In the American electoral system, a swing state is a state that is not strongly committed either way in a presidential election. In any given election year, probably around forty states are already solidly behind one candidate or the other, and would not switch under any normal circumstances. Thus, bringing about a majority in the electoral college means wooing voters in under a dozen states.

The inordinate amount of attention that candidates pay to swing states is one of the weaknesses of the electoral college. Candidates will blanket the airwaves of Ohio and Florida with commercials and make dozens of personal appearances, while ignoring some of the larger population centers in solid states such as New York, California and Texas. In certain situations, appealing to swing state voters may mean a candidate will make promises to champion that state's pet issue, such as the popular ethanol subsidy in Iowa. On the other hand, candidates do not totally ignore solid areas, because they will stop there for reasons of fund raising and down ballot elections. It is also true that swing states are often microcosms of American politics as a whole, so that a candidate who tries to appeal to the mix of urban, suburban and rural voters in states like Ohio and Florida is doing a good job of appealing to the electorate as a whole. Whatever the justifications for and against it are, swing states will be an important part of political campaigns unless the electoral college was abolished.

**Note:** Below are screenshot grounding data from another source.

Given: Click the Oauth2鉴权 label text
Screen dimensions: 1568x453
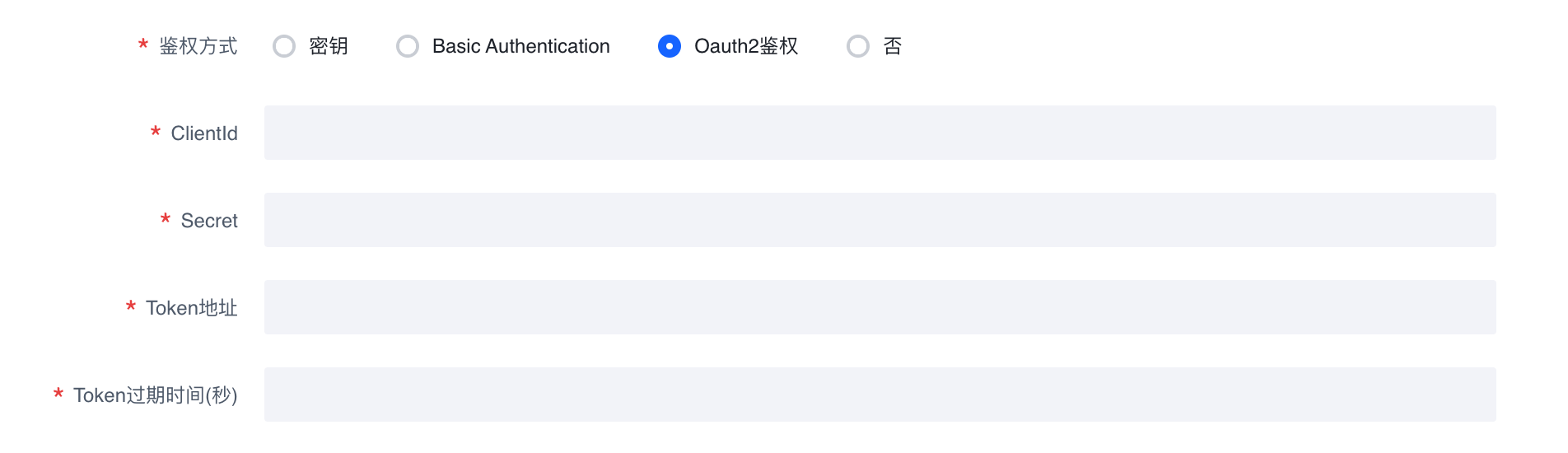Looking at the screenshot, I should coord(746,46).
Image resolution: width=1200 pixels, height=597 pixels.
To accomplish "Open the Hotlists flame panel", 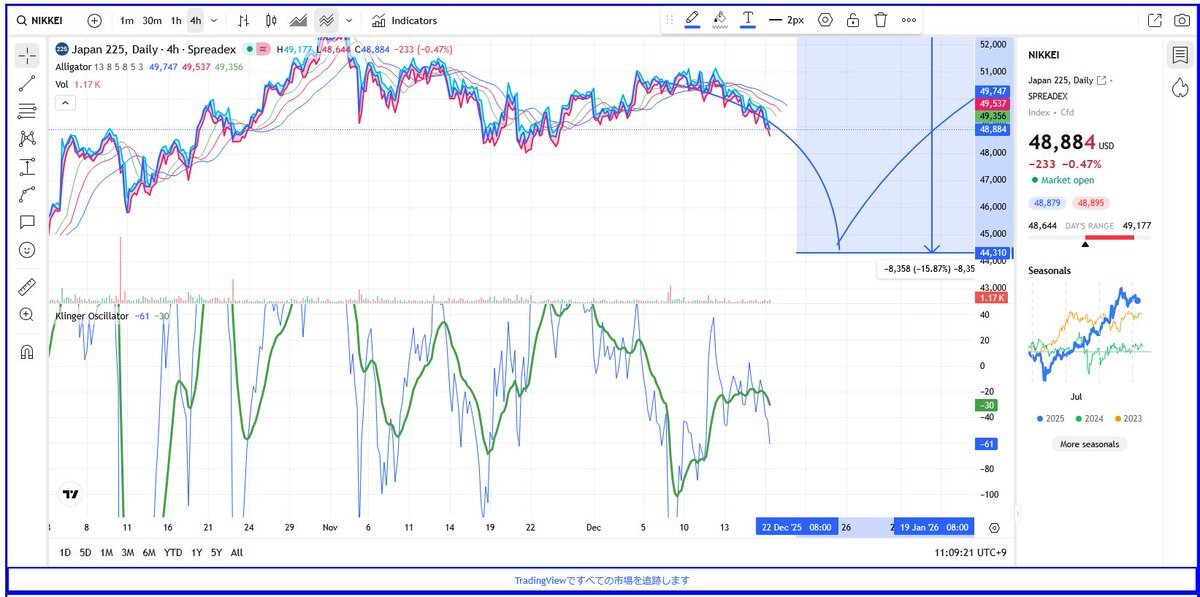I will 1179,88.
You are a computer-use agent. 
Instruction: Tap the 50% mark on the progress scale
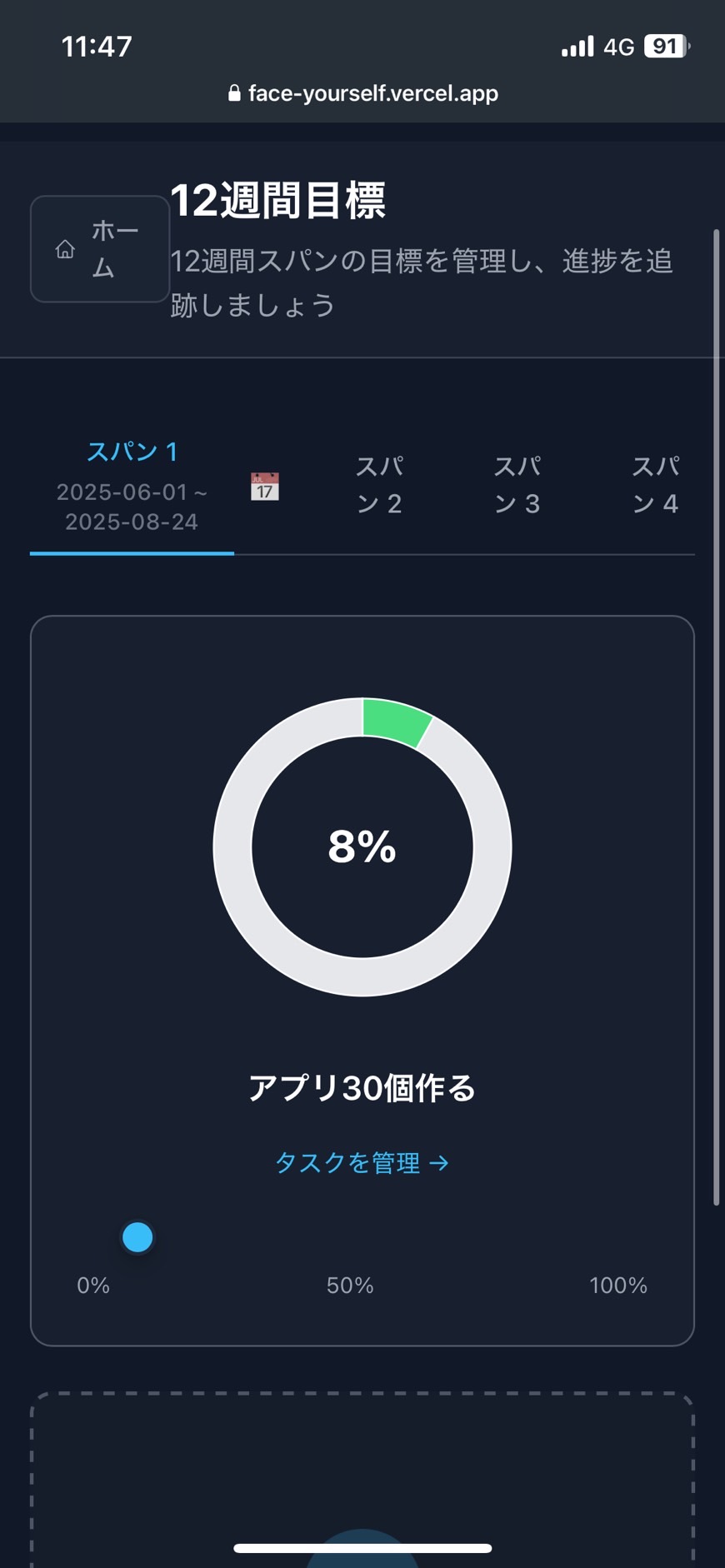350,1286
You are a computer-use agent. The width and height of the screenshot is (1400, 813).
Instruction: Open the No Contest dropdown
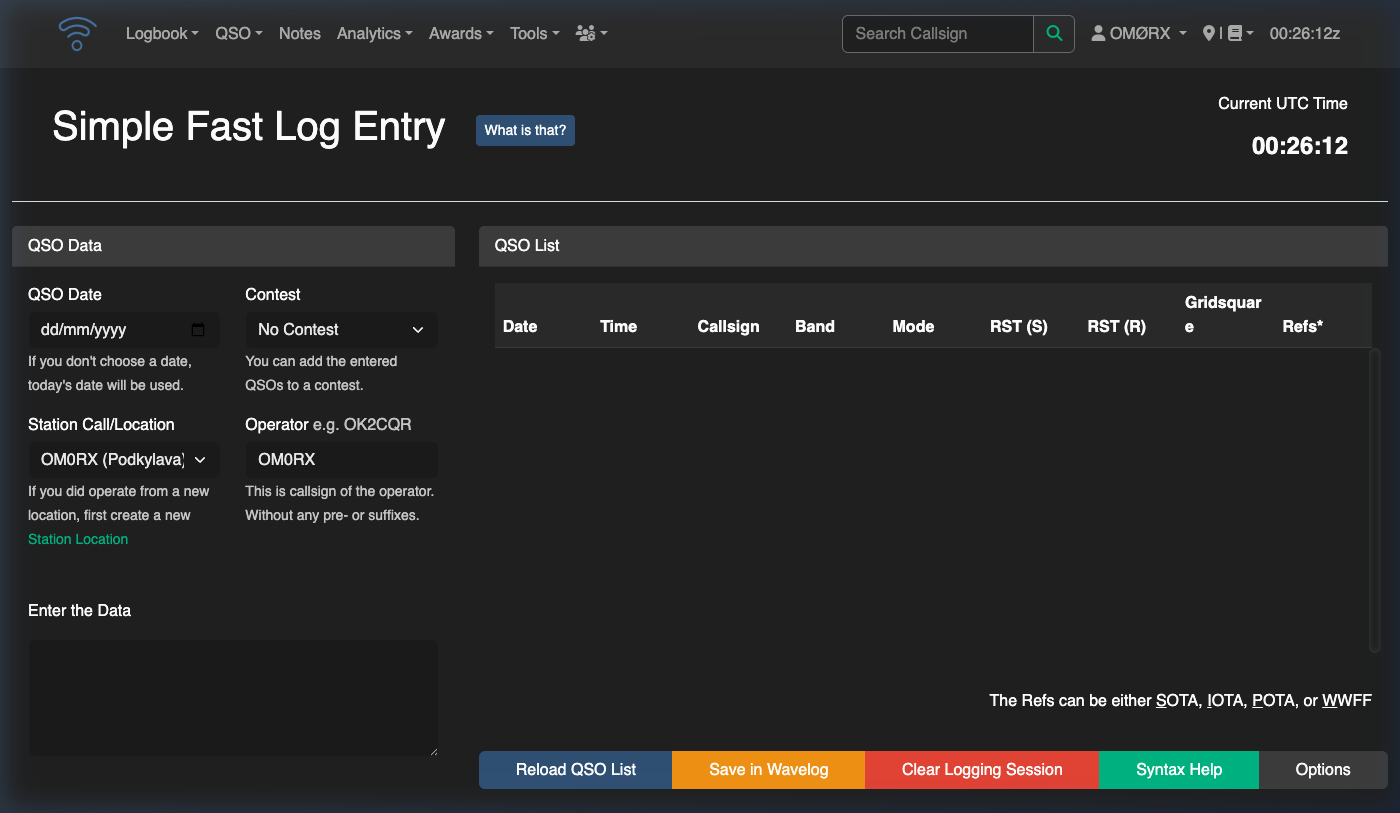click(x=341, y=329)
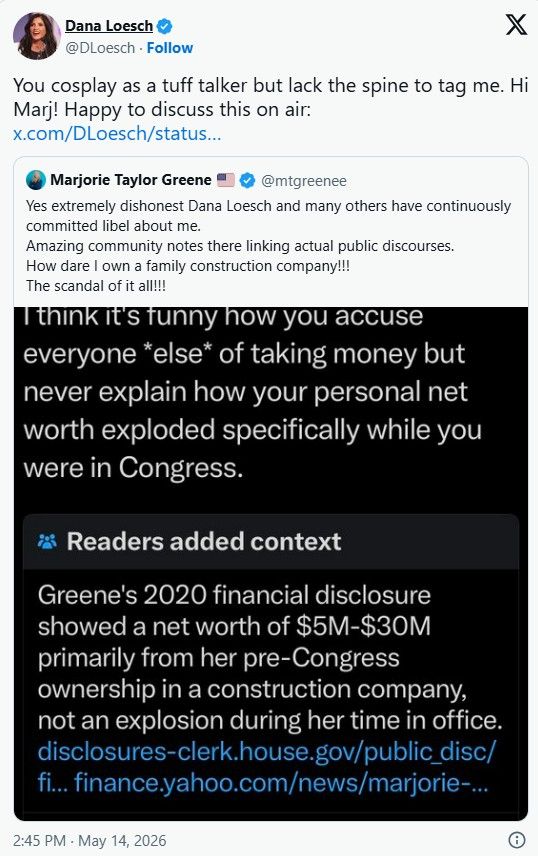Open the finance.yahoo.com news link
This screenshot has width=538, height=856.
(281, 782)
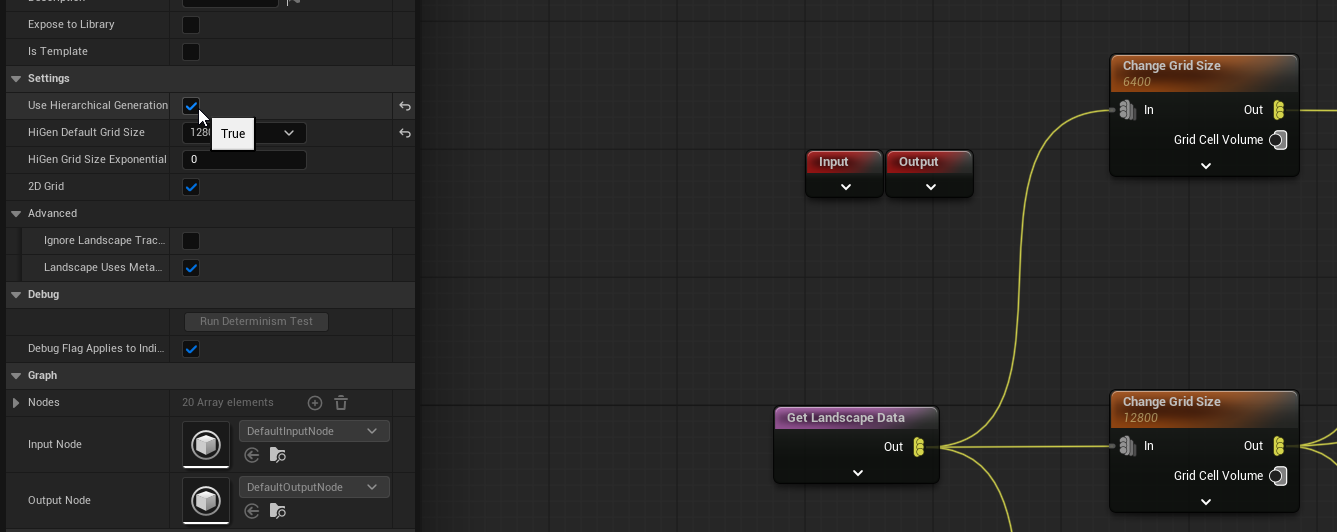The image size is (1337, 532).
Task: Uncheck the 2D Grid checkbox
Action: tap(191, 187)
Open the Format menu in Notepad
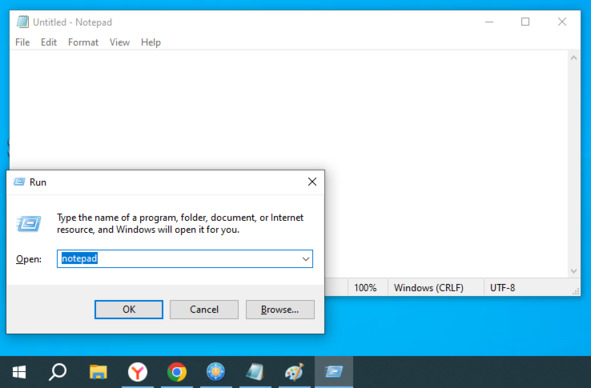591x388 pixels. (x=83, y=42)
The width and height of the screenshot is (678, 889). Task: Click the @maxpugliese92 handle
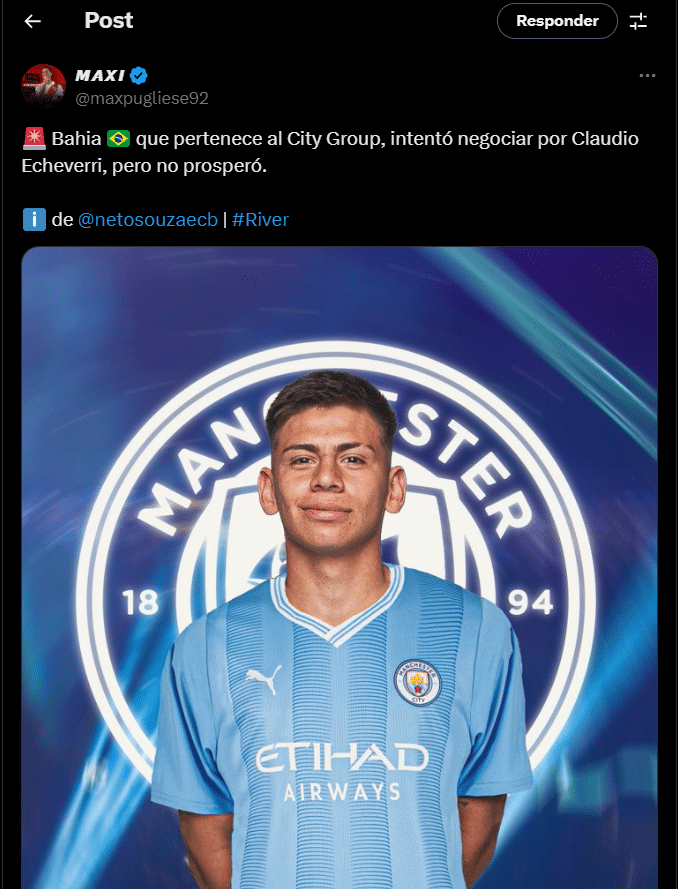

Since the current US political map was put into place around 1988 or 1992, with the coastal, urban areas being Democratic and the South and rural plains states being Republican, the swing states have been areas that combined aspects of the two of them. Thus, Ohio, Florida, Iowa and Missouri were swing states. The recent election has seemingly rearranged the political map, and it could be, based on how politics realign, that a totally different group of states will be considered swing states through the coming elections.